January 29, 2011|By LINDA NORRIS | Meritus Media Relations

Cliff Anderson emerged from months of hospitalization in 2006 after a coma and injuries including a crushed pelvis left his right side paralyzed. People told him that his 40-year-bowling career was over.

But on a day in June 2010, Cliff threw a bowling ball down the alley at Dual Lanes, Hagerstown, for the first time since his accident. There were tears in his eyes.

“Everyone stopped what they were doing and came over to watch,” said the 64-year-old retired Army first sergeant and truck driver. “And then, they all clapped. It’s the most amazing ball I ever rolled; the excitement was indescribable.”

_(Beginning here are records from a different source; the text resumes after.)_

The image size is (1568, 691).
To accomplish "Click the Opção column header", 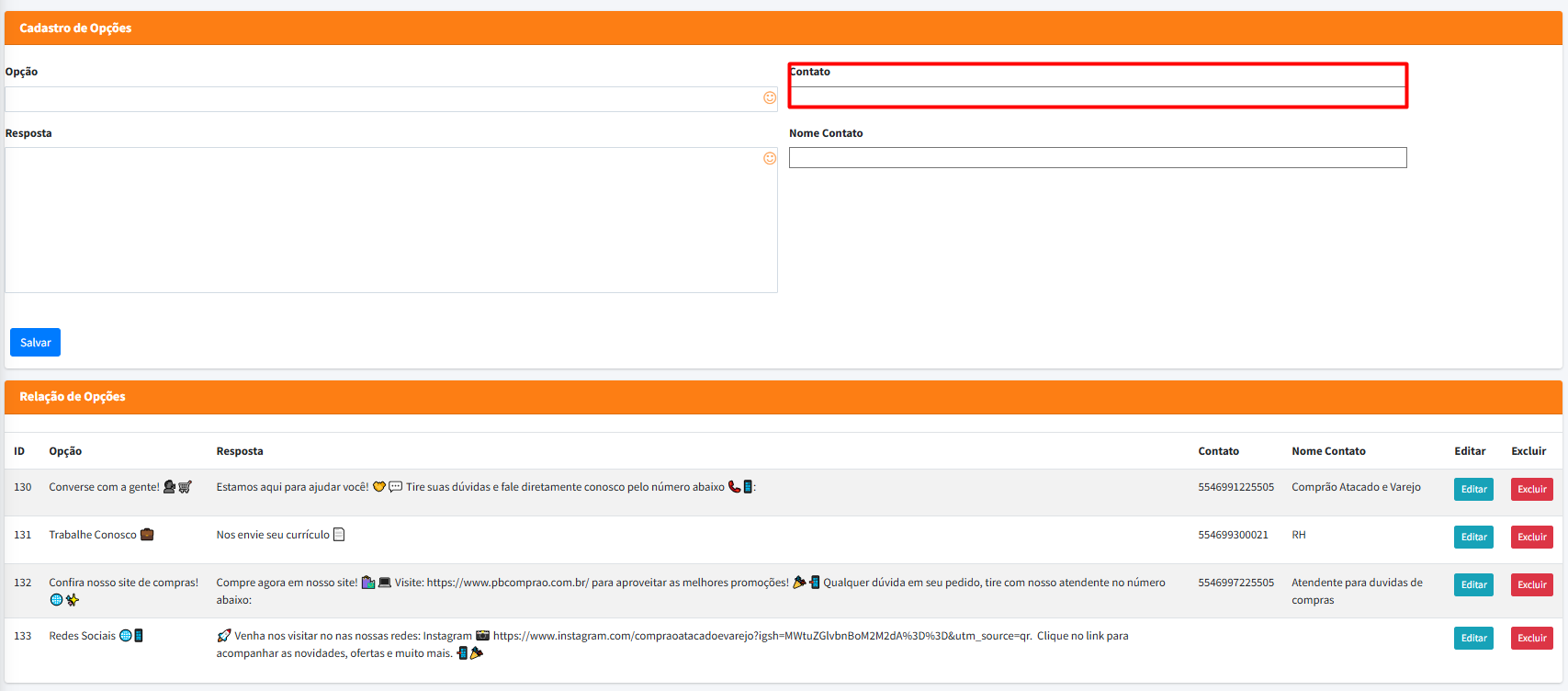I will pos(65,451).
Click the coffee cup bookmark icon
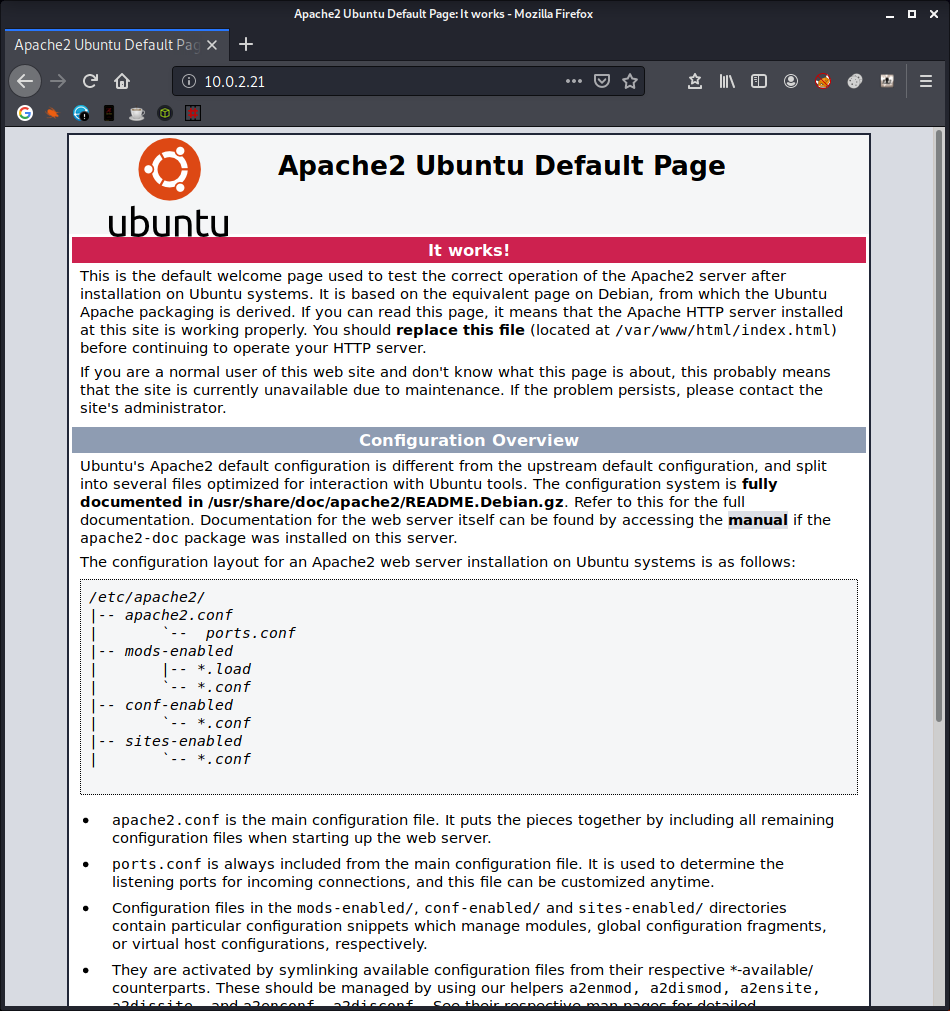This screenshot has height=1011, width=950. coord(137,113)
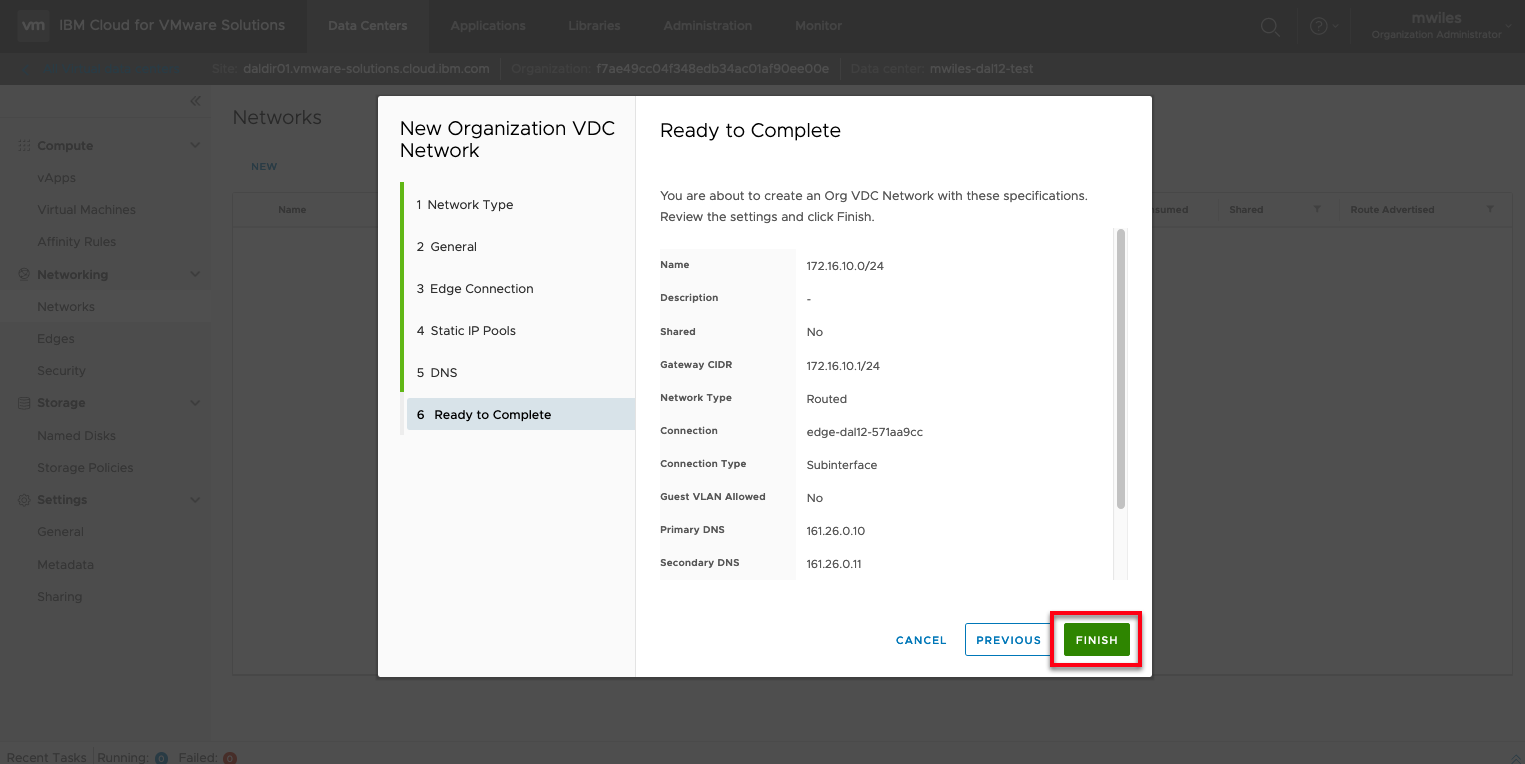
Task: Click the search magnifier icon
Action: (x=1270, y=27)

Since then, he has completed an entire league season, continues to practice his bowling game each Thursday, and keeps coaching “my kids,” who range from age 9 to 90, he jokes. He credits his success to personal determination, his Dual Lanes coach, Bobby Bonebrake, and the cheers of people at Total Rehab Care at Robinwood, part of Meritus Health.

“All the rehab patients and staff in ‘201’ have been a part of my recovery,” he said, referring to the Robinwood Center. “I told them ‘I’m going to walk,’ and they all encouraged me. I can never repay Total Rehab.”

The nearly lifelong tenpins bowler has spent many hours in the Robinwood center — both recovering and helping others recover. He now coaches bowlers not only at Dual Lanes, but also coaches stroke patients, the Spinal Cord Injury Support Group and other support groups needing his positive outlook at Robinwood.

“I help out with the stroke and spinal cord support groups, and people say to me, ‘I can't,’” he said. “I say ‘you can’ and they say, ‘show me.’”

His positive attitude and enthusiasm for bowling is so infectious that he’s even taken the stroke support group to the bowling alley to see what he does. Now, he says, “they’ve become addicted. Some are quads (quadriplegics) and use a ramp to bowl, but they’re doing it.”

To the observer, Cliff is a study in patience and good humor as he hoists the ball from his perch in his chair.

“My team is great. They accommodate me, and they let me bowl two frames at a time!” he said.

He doesn’t expect to ever stop coaching people to bowl, or stop persevering against the odds when people say things can’t be done.

 “If you think you can’t, then you won’t,” he said. “If you don’t try, you’ll be in a wheelchair or locked up in a house where you can’t do a damned thing for yourself.”